Your instructions:
Compute how many lines below contain the word "screenshot" and respond with that number only.

Data for review:
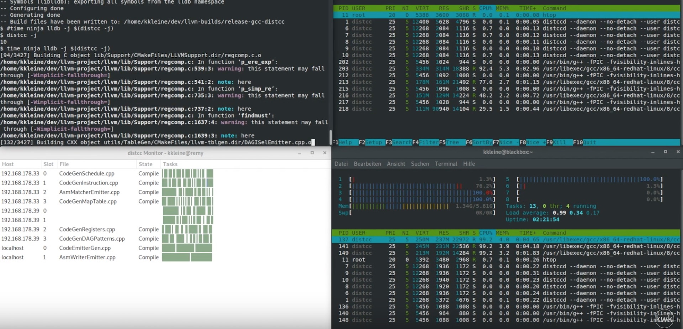Sort distcc Monitor by State column
683x329 pixels.
145,164
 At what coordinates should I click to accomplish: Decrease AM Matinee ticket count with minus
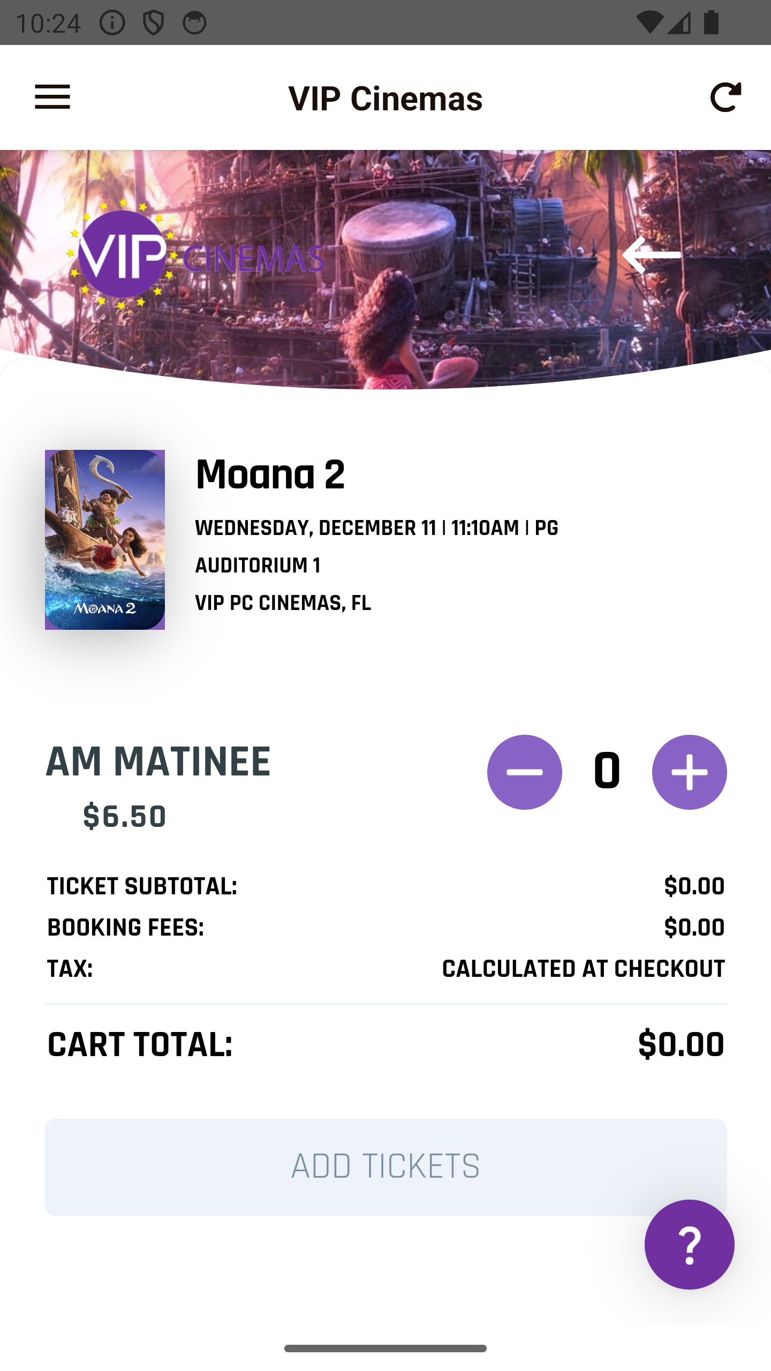tap(525, 773)
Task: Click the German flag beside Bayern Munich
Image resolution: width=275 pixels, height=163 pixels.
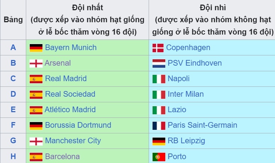Action: (36, 48)
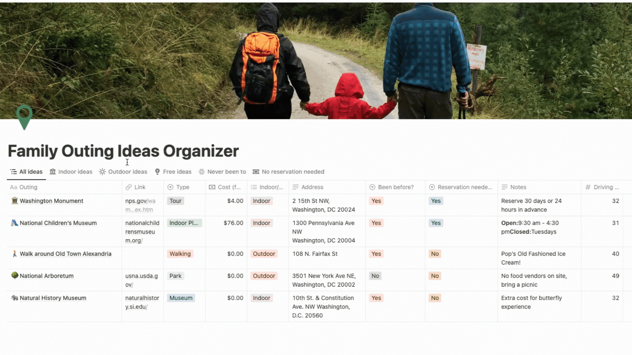Image resolution: width=632 pixels, height=355 pixels.
Task: Open the nps.gov link for Washington Monument
Action: [x=140, y=204]
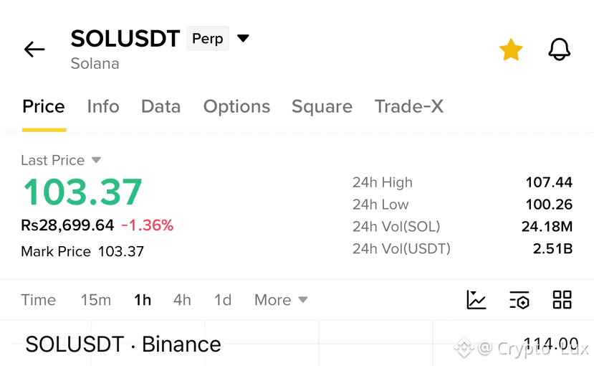
Task: Open the four-square grid layout icon
Action: click(562, 300)
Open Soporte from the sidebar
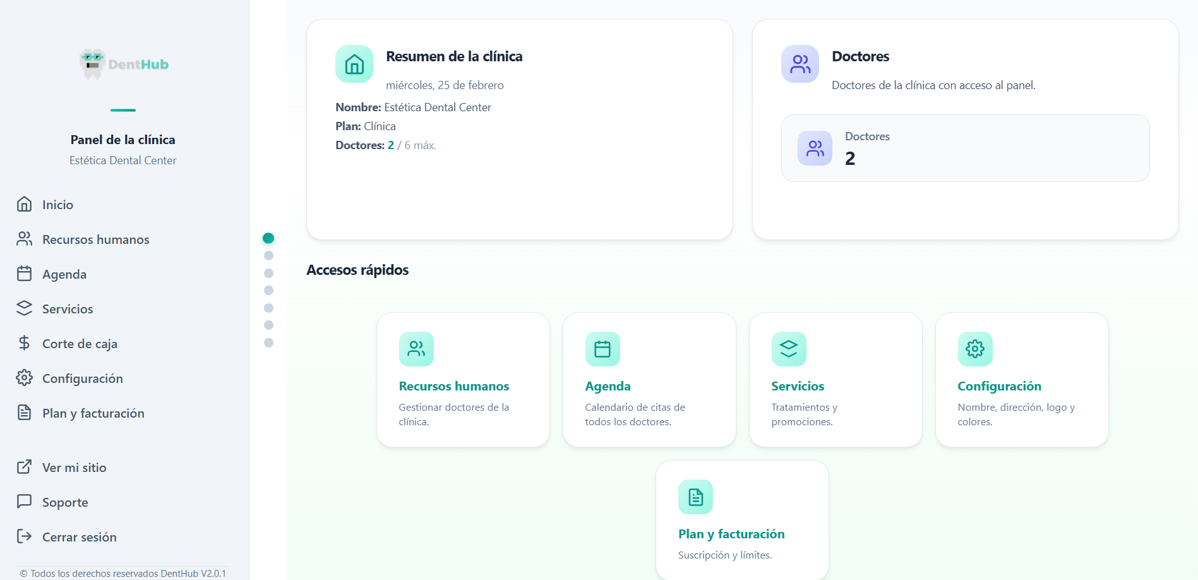Image resolution: width=1198 pixels, height=580 pixels. coord(65,502)
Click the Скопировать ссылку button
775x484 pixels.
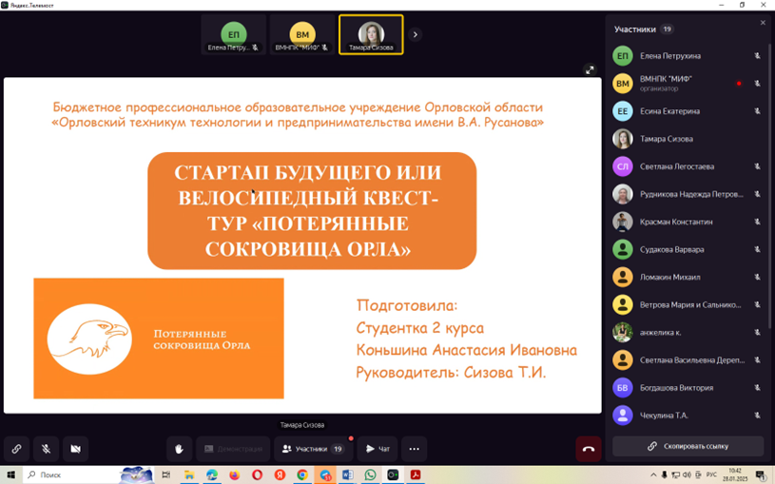coord(688,446)
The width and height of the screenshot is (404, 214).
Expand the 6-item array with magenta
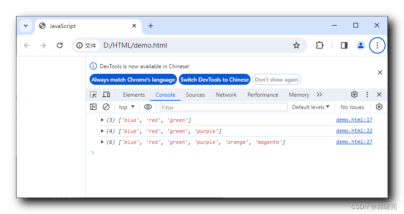point(102,142)
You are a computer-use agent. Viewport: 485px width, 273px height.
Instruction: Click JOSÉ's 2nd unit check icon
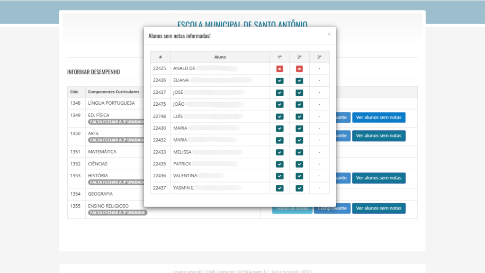(299, 92)
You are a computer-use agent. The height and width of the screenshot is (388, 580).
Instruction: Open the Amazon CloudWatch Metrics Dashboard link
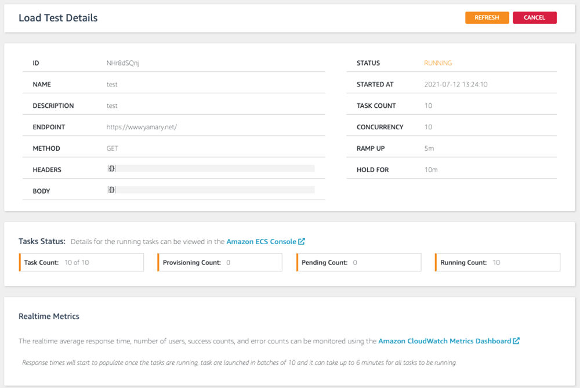(x=447, y=341)
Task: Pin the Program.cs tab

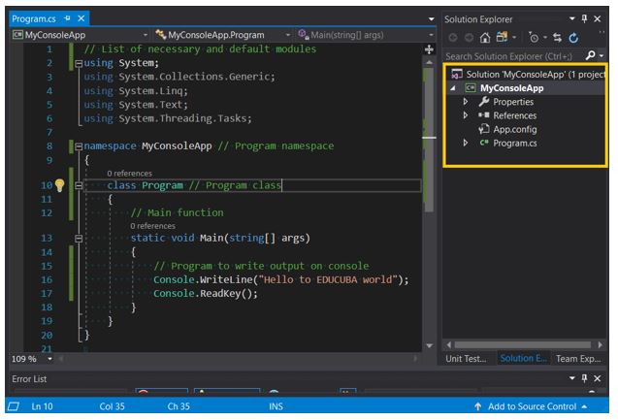Action: point(67,19)
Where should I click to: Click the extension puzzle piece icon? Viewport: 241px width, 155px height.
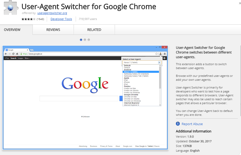click(x=10, y=8)
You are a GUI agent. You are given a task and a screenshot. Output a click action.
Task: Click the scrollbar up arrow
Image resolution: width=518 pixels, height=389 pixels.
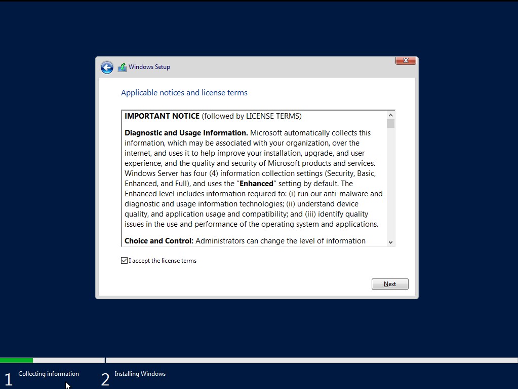click(x=390, y=115)
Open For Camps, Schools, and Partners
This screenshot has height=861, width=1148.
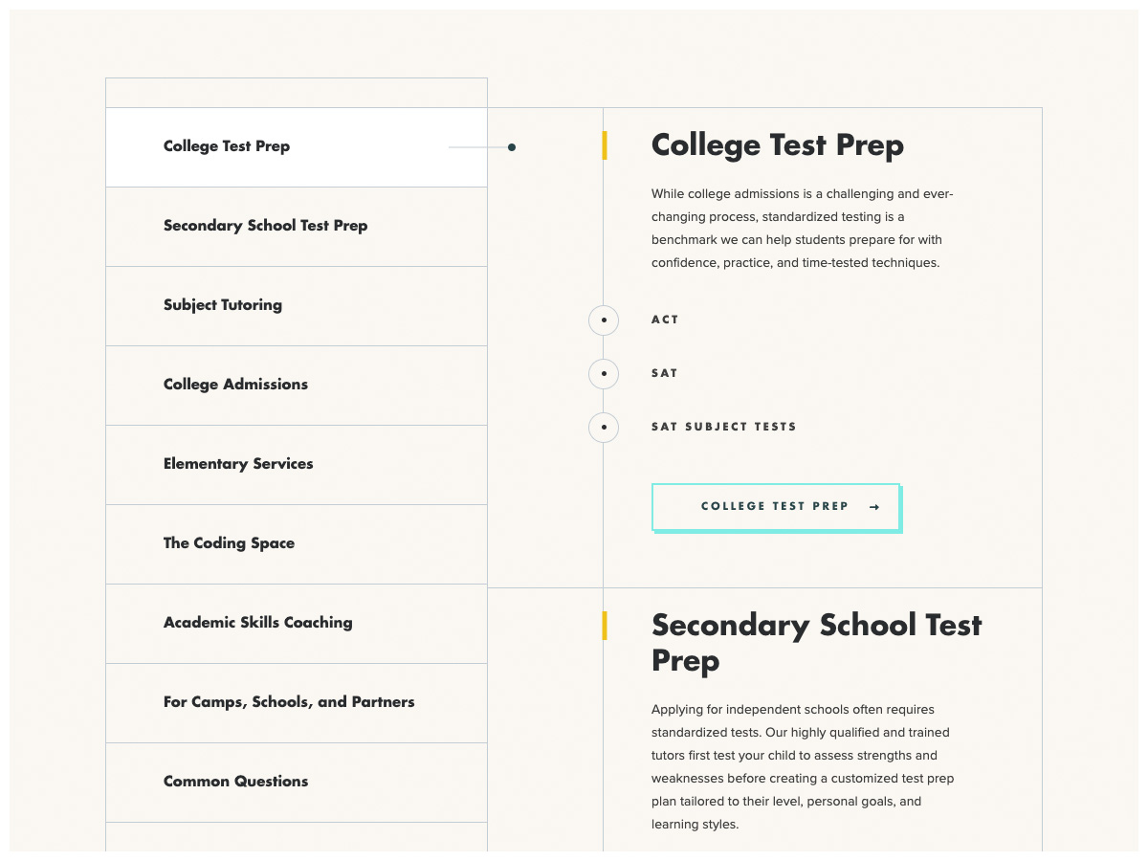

Solution to this task:
4